1. Set up account/log in
2. Fill in a few fields indicating services needed
3. Search available appointments for one that coincides with a free spot in my calendar
4. Reserve one of said appointments
5. Receive confirmation. Hooray!

But I had forgotten that this was a medical practice, and medical practices, unlike hair salons, know I need them more than they need me. This is not about customer service. This is about holding my time hostage. Here's how their process works, apparently:

1. Set up account/log in
2. Fill in a few fields indicating services needed
3. List 3 dates and rough times ("rough" as in AM vs PM) when you might be available
4. Leave website and go about your business
(24 hour delay)
5. Receive voicemail from "scheduler" who is "calling to schedule your appointment"
6. Return call. Leave voicemail.
7. Receive voicemail.
8. Return call. Leave voicemail.
(24 hour delay)
9. Receive voicemail.
10. Return call.

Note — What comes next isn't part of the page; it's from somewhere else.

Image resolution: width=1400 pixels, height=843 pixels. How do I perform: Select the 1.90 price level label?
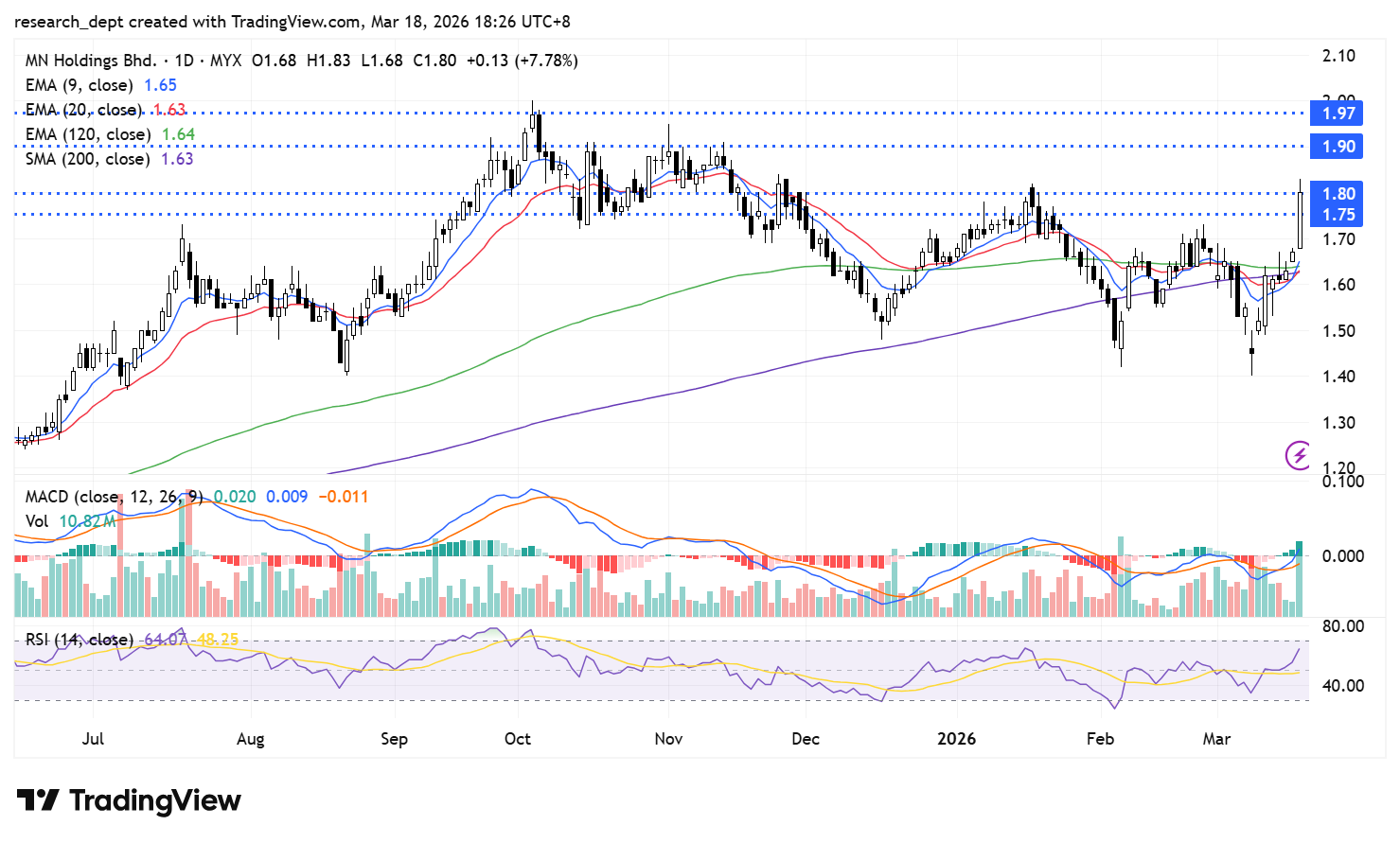tap(1338, 147)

Speak to "scheduler", who has no idea which doctor you wanted to see, when, or why, even though you spent 10 minutes giving the internet all of that information.
11. Schedule appointment over the phone
12. Be accidentally put on hold for 3 minutes in the middle of appointment confirmation
13. Receive confirmation

Perhaps the most frustrating thing about this whole fiasco is the way I stumbled on the "Online Appointment Scheduling" in the first place: I had gone to the website to get the phone number so I could call and make an appointment. And had I just done that instead of falling for the "Online Appointment Scheduling", we would've been done three days earlier. Because that was not "Online Appointment Scheduling". That was "A Form to Request a Phone Call". And anything that happens on the phone did not happen online. FAIL.